-- EXERCISE DIRECTIONS --
No pictures belong in the copy. Set down exactly the lines from the one that contains "Instruction: Switch to" through the end of the data.

Stored data entries:

--------------------------------------------------

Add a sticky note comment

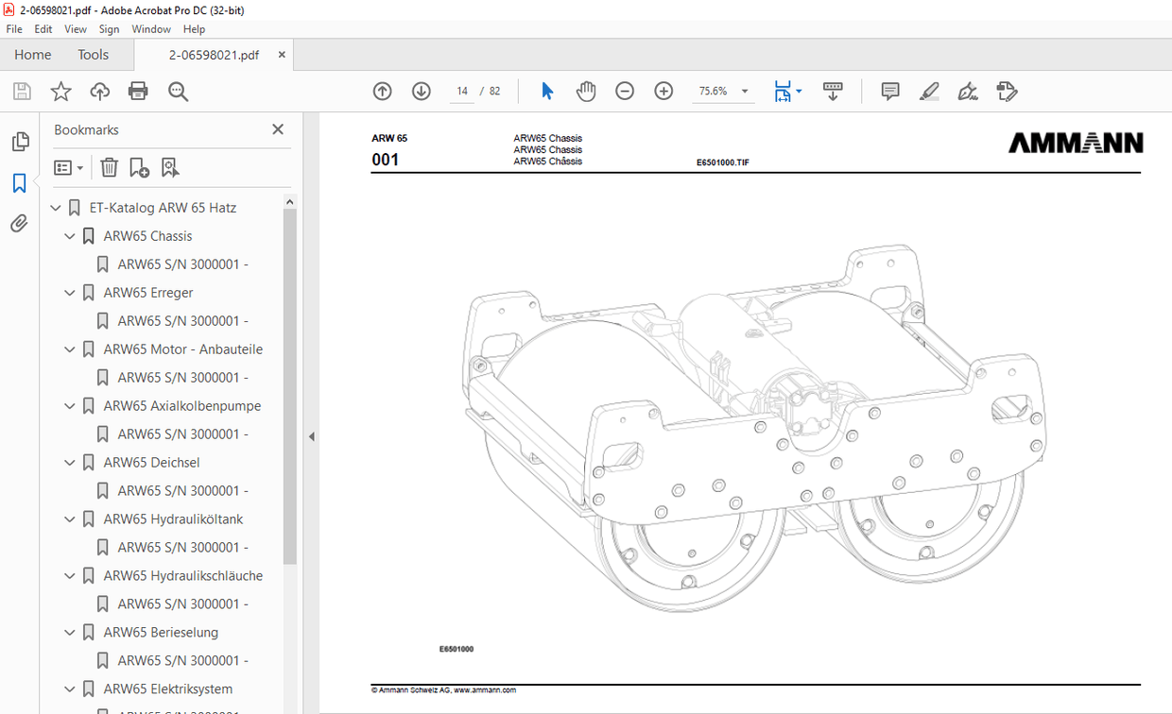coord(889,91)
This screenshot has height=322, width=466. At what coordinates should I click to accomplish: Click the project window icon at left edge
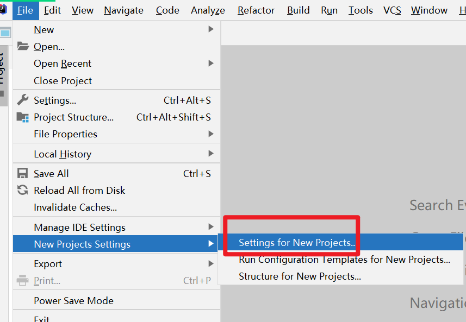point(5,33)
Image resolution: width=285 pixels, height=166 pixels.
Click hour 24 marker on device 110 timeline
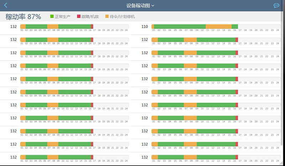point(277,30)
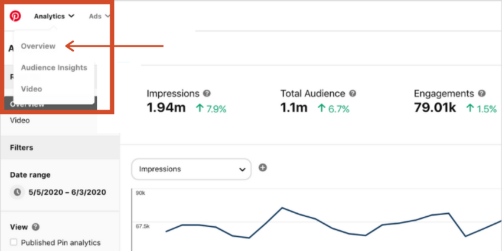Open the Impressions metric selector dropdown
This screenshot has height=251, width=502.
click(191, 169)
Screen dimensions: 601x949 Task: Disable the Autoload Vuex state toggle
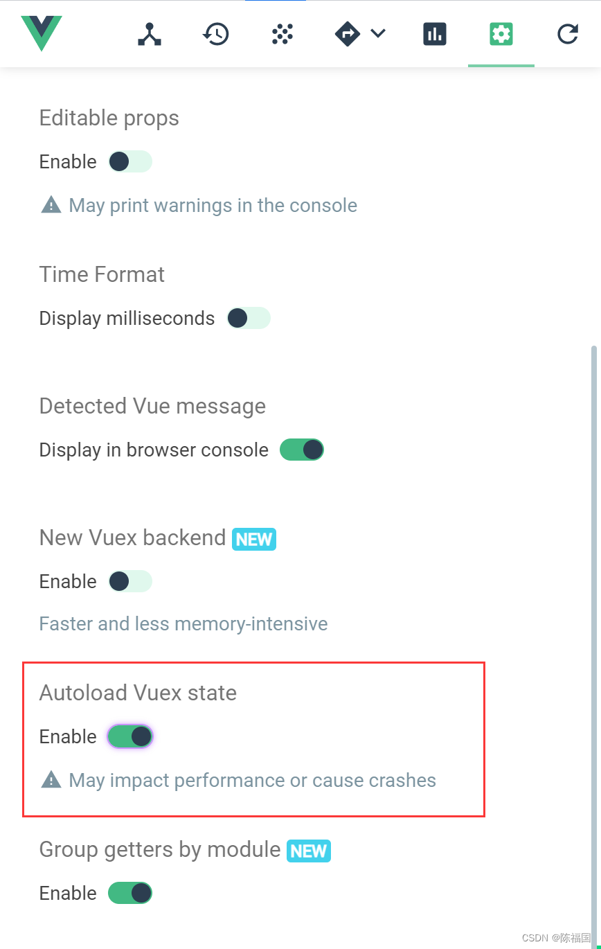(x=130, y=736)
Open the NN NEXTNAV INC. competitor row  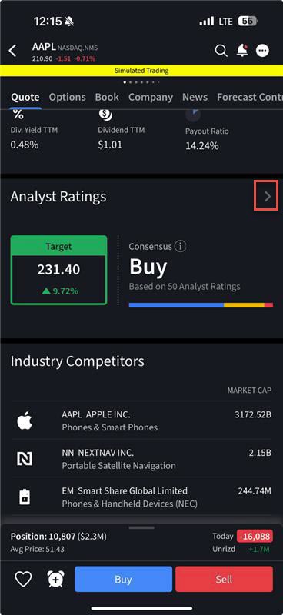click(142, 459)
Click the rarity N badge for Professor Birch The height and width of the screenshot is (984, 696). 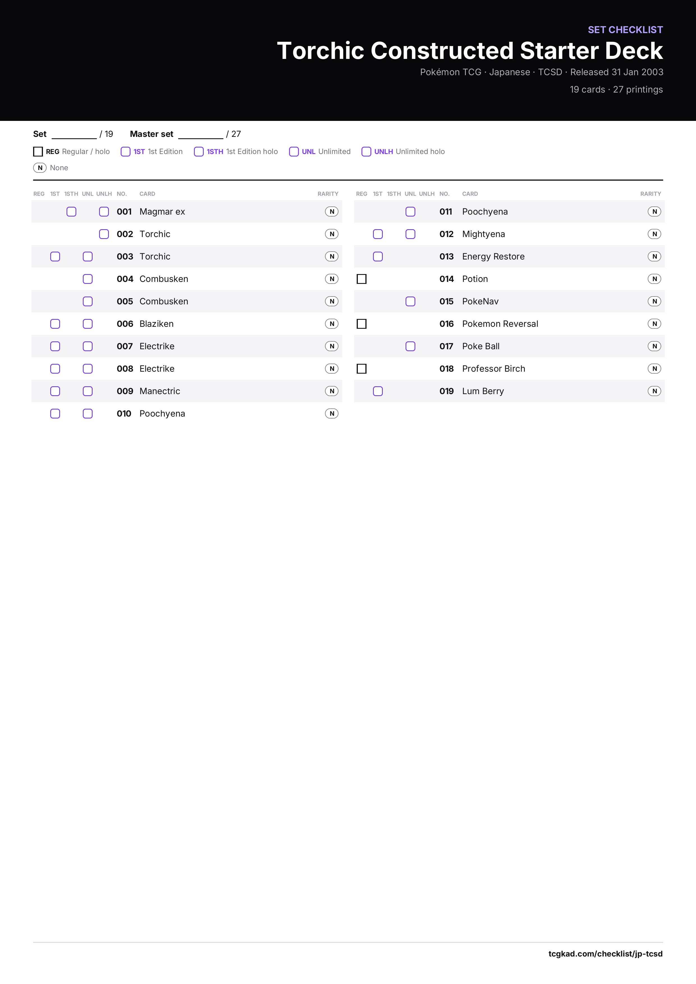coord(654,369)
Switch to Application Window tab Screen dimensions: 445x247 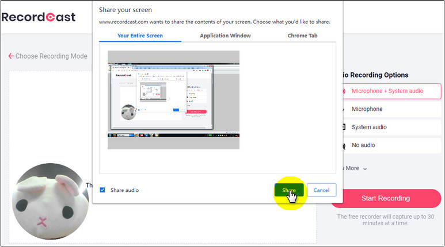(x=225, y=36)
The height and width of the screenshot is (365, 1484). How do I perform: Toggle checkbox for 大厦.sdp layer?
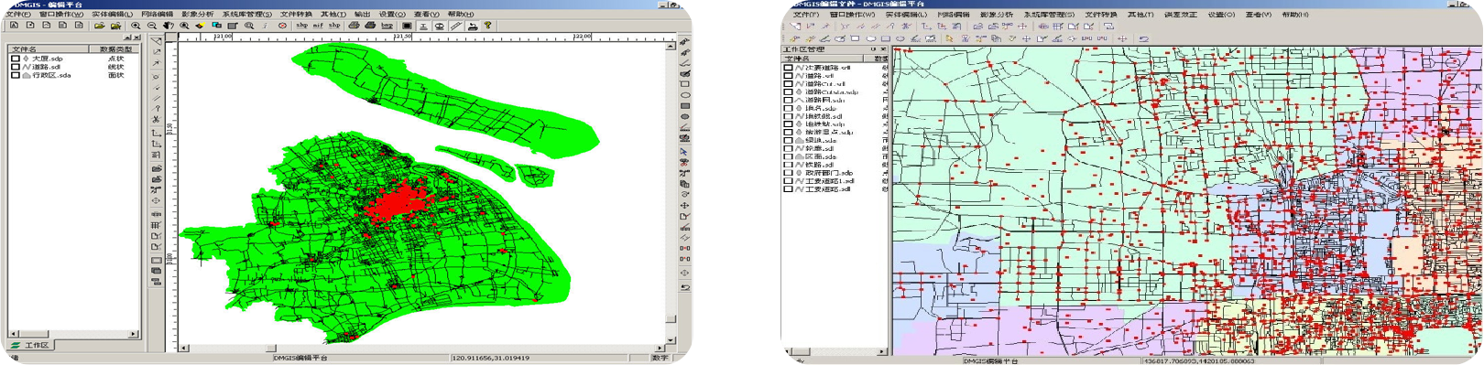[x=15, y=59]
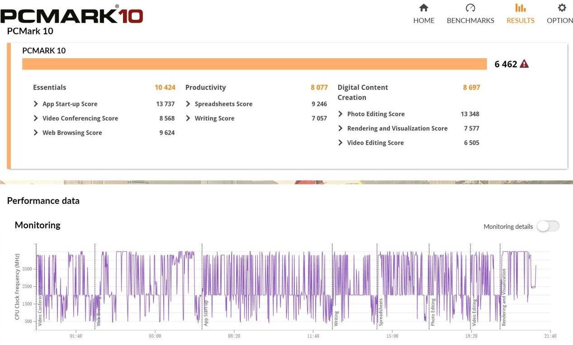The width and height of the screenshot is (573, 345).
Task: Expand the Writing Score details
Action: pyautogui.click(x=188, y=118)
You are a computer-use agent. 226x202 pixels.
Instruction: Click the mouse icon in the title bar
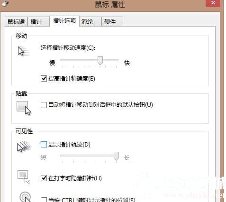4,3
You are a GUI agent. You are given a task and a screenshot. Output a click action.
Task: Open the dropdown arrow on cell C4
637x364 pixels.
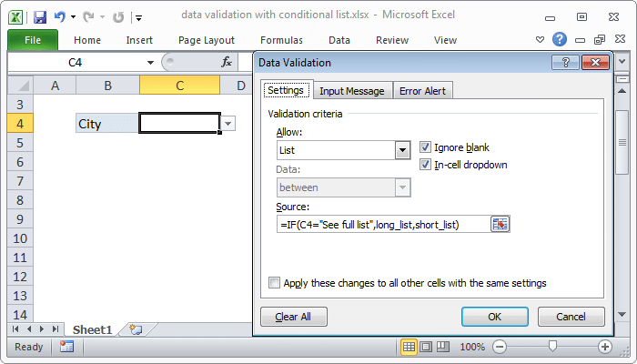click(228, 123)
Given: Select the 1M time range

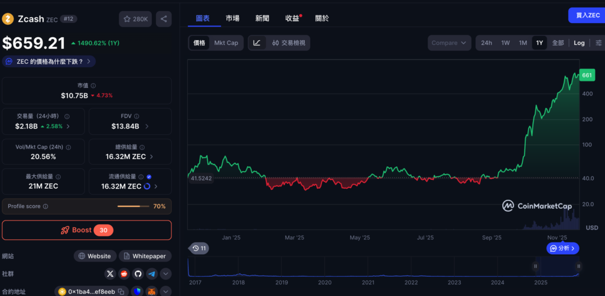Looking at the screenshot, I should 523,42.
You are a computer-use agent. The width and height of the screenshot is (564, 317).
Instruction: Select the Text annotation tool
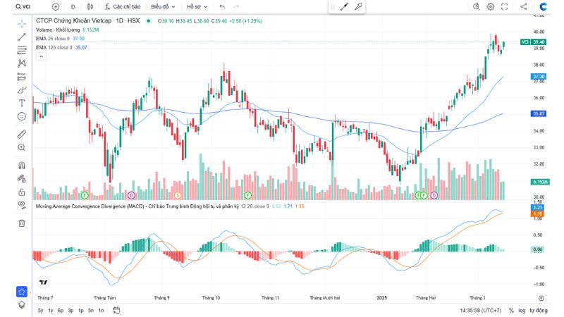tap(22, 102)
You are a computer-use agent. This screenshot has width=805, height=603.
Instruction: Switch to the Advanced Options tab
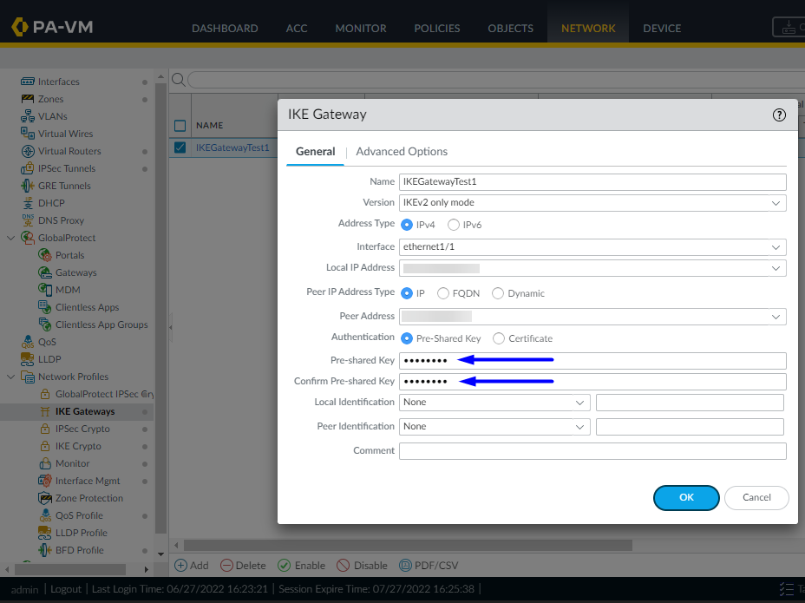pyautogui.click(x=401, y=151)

--------------------------------------------------

-- THE COMPLETED TASK --
Instruction: Switch to the Advanced Options tab
pyautogui.click(x=401, y=151)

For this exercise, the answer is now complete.